California Supreme Court Rules Employers May Not Require On-Call/On-Duty Rest Periods Featured

  23 December 2016

California employers must provide employees with a work free, uninterrupted rest period for every 4 hours of work (or major fraction thereof, which is defined as 2 hours), or premium pay[1] is owed to the employee.


In Augustus v. ABM Security Services, Inc., a case involving a $90 million award against the employer for failing to provide proper rest periods to its security guards, the California Supreme Court held that during required rest periods, employers must relieve their employees of all duties and relinquish any control over how employees spend their break time. (See Brinker Restaurant Corp. v. Superior Court (2012) 53 Cal.4th 1004, 1038-1039 (Brinker).) The court noted, “it would be difficult to cast aside section 226.7’s parallel treatment of meal periods and rest periods and conclude that employers had completely distinct obligations when providing meal and rest periods. What makes sense instead is to infer that employers’ responsibilities are the same for meal and rest periods –– an inference that also reflects the protective purpose of both.” The court also held that, “one cannot square the practice of compelling employees to remain at the ready, tethered by time and policy to particular locations or communications devices, with the requirement to relieve employees of all work duties and employer control during 10-minute rest periods.” 
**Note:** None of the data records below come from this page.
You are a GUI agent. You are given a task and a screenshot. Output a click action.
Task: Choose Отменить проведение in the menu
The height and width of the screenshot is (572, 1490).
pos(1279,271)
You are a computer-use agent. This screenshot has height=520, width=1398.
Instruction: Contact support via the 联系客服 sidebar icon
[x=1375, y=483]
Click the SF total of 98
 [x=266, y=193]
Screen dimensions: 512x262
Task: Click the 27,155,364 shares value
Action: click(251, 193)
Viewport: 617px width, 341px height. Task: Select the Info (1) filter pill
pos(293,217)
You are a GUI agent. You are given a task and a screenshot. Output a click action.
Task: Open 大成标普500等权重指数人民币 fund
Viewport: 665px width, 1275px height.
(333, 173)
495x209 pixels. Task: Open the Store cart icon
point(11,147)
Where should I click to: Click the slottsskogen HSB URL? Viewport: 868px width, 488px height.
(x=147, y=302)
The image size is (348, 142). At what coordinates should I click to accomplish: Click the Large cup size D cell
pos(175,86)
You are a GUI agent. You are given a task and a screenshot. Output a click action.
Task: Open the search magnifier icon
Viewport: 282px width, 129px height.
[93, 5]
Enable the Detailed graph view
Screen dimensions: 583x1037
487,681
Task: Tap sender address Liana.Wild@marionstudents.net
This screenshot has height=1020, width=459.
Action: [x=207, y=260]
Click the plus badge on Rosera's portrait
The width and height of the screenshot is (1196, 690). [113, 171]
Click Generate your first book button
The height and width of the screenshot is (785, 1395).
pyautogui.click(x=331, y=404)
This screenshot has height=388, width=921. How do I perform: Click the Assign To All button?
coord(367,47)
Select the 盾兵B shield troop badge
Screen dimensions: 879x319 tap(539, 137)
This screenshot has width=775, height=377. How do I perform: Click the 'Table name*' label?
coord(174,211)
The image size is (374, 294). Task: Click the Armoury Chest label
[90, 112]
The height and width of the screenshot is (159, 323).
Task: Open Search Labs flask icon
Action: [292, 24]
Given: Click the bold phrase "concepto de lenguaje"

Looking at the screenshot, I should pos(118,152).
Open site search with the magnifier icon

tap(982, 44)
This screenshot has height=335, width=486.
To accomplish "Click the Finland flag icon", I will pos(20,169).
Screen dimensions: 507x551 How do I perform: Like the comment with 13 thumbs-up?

In an important part of the decision for those employers who require employees to remain onsite for rest periods, the court addressed “employer control” holding that “[b]ecause rest periods are 10 minutes in length…they impose practical limitations on an employee‘s movement. That is, during a rest period an employee generally can travel at most five minutes from a work post before returning to make it back on time. Thus, one would expect that employees will ordinarily have to remain onsite or nearby. This constraint, which is of course common to all rest periods, is not sufficient to establish employer control” [emphasis added]. Employees must, however, be allowed to leave the employer’s premises during the meal period. In holding for the employee-plaintiffs, the court concluded by stating, “California law requires employers to relieve their employees of all work-related duties and employer control during 10-minute rest periods. Employers must “relinquish any control over how employees spend their break time, and relieve their employees of all duties –– including the obligation that an employee remain on call. A rest period, in short, must be a period of rest.” 
In reviewing whether on-duty rest periods may be required for certain positions (similar to on-duty meal periods) the court concluded that “The absence of language in subdivision 12(A) authorizing on-duty rest periods proves far more important than any language in Wage Order 4. The IWC could have allowed on-duty breaks and did so in subdivision 11(A). Its failure to do so in subdivision 12(A) is a telling indication it did not contemplate on-duty rest periods more generally. This is the best interpretation not only because we construe wage order provisions in favor of employees and avoid creating exceptions by implication... Subdivision 4(A) requires every employer to pay to each employee wages for all hours worked. When there is an on-duty meal period, the employee gains something –– wages –– he or she would not have received otherwise. But when forced to take on-duty rest periods, an employee essentially performs . . . ̳free work, i.e., the employee receives the same amount of compensation for working through the rest periods that the employee would have received had he or she been permitted to take [off-duty] rest periods.”
As the Augustus case demonstrates, failure to provide rest periods can result in significant damages owed to employees. Employers should therefore consider implementing appropriate procedures to ensure that if an employee alleges a rest period violation, the employer can prove that the employee took his or her rest period as required, since the employee may claim that the employer somehow impeded the employee’s ability to take his or her rest period/s. Because rest periods are paid, most employers do not have a record of a “clock in and out.” This becomes problematic if an employee alleges that an employer required the employee to work through the rest period or to take a delayed rest period. 

[1] “Premium pay” refers to one hour of straight time pay.